→ **What the task requires**
Reproduce the material from its start through the line containing "What do you see at coordinates (1870, 64)", changing every "screenshot" to "capture" and leaving everything else as it stands.

Supplied data start

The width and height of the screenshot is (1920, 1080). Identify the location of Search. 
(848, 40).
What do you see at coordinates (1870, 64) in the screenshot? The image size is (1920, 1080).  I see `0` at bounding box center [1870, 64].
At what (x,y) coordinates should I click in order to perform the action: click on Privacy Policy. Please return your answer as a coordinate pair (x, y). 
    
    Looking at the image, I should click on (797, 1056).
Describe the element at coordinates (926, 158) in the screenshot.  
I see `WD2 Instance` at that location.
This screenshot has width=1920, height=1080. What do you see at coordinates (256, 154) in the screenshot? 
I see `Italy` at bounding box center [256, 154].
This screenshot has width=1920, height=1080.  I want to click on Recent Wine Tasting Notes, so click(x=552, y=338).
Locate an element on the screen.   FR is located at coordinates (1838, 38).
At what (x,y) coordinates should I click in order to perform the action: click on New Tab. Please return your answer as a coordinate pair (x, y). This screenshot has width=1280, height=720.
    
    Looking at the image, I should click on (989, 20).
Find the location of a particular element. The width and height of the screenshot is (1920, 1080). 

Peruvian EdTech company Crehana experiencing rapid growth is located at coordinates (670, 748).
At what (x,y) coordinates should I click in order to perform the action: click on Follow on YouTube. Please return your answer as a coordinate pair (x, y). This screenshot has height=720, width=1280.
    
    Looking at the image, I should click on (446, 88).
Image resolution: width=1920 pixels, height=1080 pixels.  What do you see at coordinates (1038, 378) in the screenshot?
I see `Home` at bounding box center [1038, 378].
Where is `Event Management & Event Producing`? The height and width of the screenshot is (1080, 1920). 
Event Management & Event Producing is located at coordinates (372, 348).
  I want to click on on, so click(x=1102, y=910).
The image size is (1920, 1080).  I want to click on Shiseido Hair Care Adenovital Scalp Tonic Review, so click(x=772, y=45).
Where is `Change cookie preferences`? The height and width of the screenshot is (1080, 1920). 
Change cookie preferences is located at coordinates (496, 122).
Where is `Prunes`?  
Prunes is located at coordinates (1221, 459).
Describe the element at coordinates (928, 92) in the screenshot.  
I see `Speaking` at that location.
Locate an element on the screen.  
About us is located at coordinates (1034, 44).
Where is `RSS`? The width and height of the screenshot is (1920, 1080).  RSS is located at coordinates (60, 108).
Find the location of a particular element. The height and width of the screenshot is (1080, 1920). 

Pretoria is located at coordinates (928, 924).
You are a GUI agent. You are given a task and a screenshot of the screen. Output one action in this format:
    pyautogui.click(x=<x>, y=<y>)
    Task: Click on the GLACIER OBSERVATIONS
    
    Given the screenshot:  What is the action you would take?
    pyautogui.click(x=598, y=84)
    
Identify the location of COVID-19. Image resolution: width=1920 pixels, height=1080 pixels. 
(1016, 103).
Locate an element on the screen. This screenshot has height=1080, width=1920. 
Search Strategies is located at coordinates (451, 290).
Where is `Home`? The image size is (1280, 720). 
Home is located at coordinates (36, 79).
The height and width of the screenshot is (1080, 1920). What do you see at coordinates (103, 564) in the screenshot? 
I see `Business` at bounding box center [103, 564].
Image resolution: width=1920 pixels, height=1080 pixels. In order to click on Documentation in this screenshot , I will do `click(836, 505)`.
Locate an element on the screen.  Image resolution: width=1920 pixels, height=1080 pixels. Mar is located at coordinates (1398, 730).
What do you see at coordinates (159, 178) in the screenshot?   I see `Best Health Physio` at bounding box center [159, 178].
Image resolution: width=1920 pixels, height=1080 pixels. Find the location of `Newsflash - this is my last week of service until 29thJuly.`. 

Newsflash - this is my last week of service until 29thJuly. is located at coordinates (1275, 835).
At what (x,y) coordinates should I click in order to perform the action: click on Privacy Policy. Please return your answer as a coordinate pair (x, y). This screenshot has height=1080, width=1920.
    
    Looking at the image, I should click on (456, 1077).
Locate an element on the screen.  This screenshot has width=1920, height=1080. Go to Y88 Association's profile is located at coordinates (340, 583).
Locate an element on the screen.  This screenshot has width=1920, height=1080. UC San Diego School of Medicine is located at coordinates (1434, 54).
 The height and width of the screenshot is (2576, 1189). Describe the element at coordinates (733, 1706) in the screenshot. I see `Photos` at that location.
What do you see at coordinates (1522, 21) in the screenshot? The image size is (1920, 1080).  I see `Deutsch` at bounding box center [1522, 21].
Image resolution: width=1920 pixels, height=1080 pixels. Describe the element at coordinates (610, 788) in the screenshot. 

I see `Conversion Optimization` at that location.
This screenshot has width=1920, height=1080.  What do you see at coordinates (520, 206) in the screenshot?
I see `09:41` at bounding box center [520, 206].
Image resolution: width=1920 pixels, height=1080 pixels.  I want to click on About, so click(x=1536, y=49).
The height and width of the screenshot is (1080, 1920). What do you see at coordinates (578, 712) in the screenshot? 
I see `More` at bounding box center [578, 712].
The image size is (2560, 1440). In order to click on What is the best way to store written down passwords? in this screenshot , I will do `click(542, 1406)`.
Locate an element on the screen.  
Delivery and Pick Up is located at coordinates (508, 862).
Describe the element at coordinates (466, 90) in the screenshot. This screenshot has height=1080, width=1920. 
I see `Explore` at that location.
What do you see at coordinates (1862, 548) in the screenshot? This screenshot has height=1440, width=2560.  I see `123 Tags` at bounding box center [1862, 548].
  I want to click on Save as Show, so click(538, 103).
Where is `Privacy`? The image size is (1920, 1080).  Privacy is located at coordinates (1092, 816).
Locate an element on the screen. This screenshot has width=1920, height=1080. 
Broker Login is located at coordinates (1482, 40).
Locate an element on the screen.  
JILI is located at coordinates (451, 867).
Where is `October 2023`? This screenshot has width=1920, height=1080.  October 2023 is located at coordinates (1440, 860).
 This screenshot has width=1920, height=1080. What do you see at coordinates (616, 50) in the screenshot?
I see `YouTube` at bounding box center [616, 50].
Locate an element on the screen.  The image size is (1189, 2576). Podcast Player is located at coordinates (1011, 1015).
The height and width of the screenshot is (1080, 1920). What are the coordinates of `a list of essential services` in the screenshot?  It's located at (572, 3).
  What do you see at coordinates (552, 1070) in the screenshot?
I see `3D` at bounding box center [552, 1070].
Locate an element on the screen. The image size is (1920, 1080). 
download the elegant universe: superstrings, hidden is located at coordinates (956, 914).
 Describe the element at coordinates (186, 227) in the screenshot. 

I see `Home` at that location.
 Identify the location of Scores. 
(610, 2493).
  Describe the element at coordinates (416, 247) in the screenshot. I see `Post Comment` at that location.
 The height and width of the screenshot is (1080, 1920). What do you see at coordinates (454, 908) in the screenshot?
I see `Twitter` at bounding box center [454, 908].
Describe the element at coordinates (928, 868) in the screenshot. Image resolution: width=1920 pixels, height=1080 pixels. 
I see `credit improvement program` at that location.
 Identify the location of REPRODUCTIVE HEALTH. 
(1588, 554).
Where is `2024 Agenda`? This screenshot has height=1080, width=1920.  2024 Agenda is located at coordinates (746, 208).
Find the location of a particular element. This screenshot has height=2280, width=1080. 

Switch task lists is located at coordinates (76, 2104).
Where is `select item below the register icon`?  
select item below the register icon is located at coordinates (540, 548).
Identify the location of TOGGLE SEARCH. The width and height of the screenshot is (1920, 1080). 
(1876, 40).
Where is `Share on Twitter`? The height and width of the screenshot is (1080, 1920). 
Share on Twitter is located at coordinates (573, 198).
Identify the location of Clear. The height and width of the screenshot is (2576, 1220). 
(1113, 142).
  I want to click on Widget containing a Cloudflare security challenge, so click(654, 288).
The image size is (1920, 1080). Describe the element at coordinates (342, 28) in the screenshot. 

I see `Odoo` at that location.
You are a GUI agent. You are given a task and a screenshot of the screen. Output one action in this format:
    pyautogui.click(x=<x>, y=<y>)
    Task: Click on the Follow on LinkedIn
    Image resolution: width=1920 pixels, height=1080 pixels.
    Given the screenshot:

Supplied data end

→ **Result of the task**
The width and height of the capture is (1920, 1080). Identify the location of Search. 
(848, 40).
What do you see at coordinates (1870, 64) in the capture? The image size is (1920, 1080).  I see `0` at bounding box center [1870, 64].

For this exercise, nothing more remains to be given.